В своём воображении он исцелял Ольгу Владимировну от боли и заканчивал школу с отличием. Затем поступал в Суриковский художественный институт, где был бы лучшим студентом. На третьем курсе они бы поженились и жили долго и счастливо.
Таковы были мечты, сопровождаемые протяжным женским стоном «Жи…ды…ыыыы!!!», от которого хотелось задушить её и приласкать одновременно.
Восьмой класс закончился, потому что количество суббот имело свой предел.
Ольга Владимировна предложила провести июнь вместе.
— Что я скажу родителям?
— Скажешь, что по комсомольской путёвке поехал в школу руководящего состава.
— Мы будем там?
— Нет.
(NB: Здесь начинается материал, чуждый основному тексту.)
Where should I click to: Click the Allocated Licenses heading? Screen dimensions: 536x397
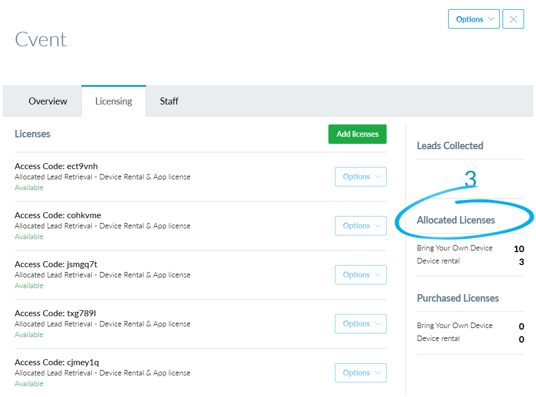coord(456,220)
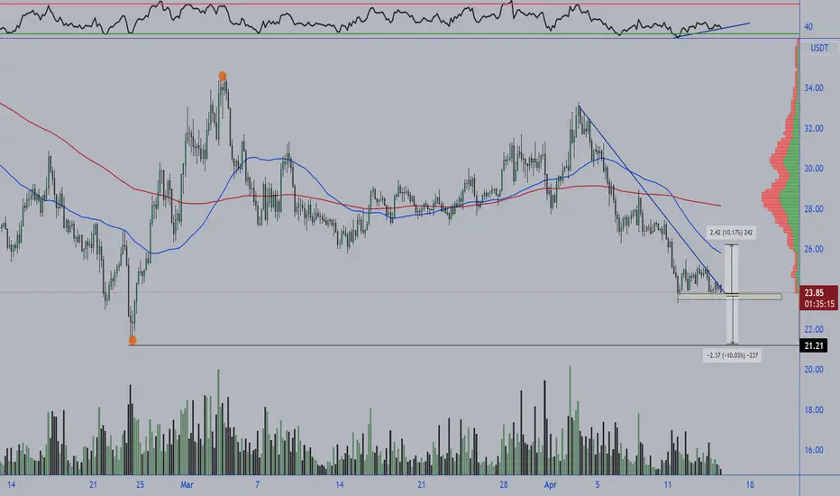
Task: Click the 18 date label on time axis
Action: pos(750,485)
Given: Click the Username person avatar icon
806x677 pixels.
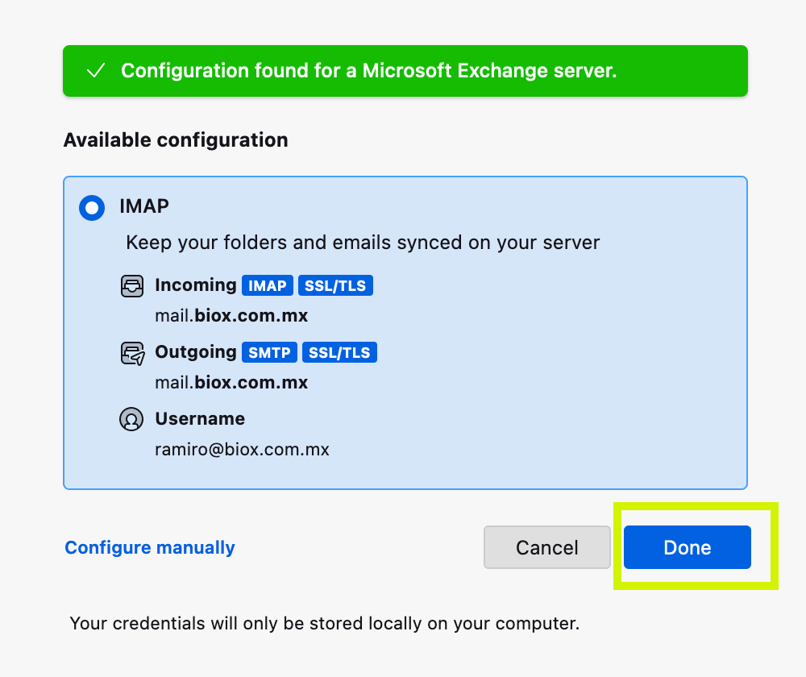Looking at the screenshot, I should coord(131,419).
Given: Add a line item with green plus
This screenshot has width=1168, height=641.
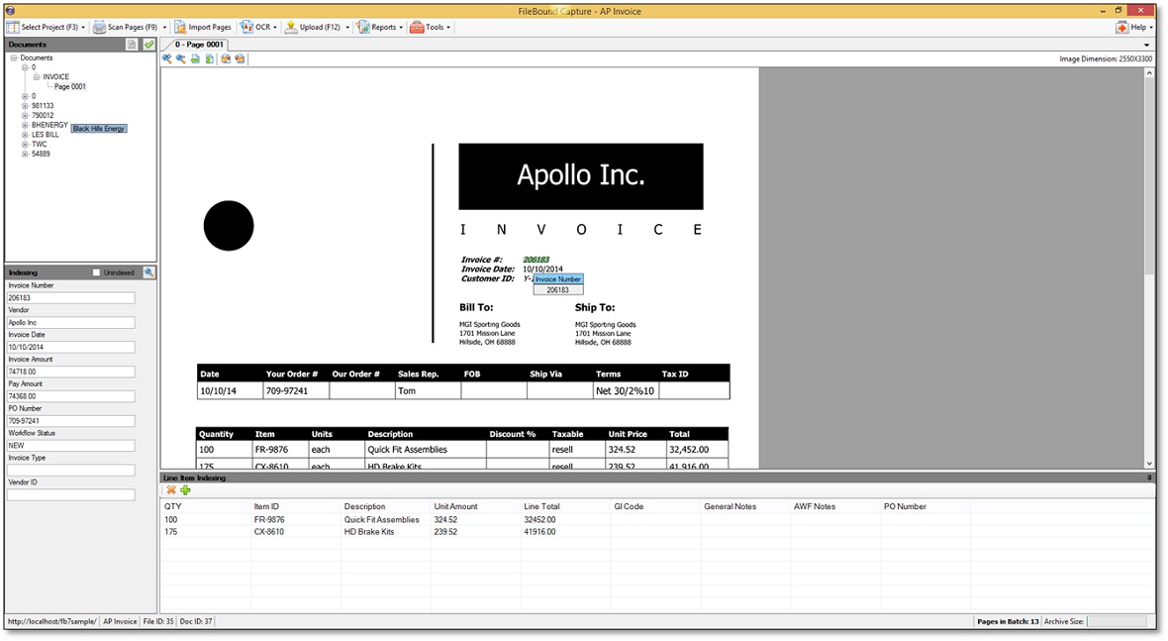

Там скучно. Я достану путёвку в санаторий ЦК КПСС. Месяц будем в раю. Представлю людям нужным. Вверх пойдёшь по комсомолу. А там и в райком открыта дорога.
Андрей вдруг понял, что его затягивает в сферу интересов комиссара, как в водоворот. Неудержимо, властно и безысходно. Комсомол, партия… куда дальше? Совсем не то, о чём мечтал. Он же планировал поступать на подготовительный в Суриковский. А вдруг так надо? С волками жить — по-волчьи выть. Будет министром культуры, а не обычным скульптором.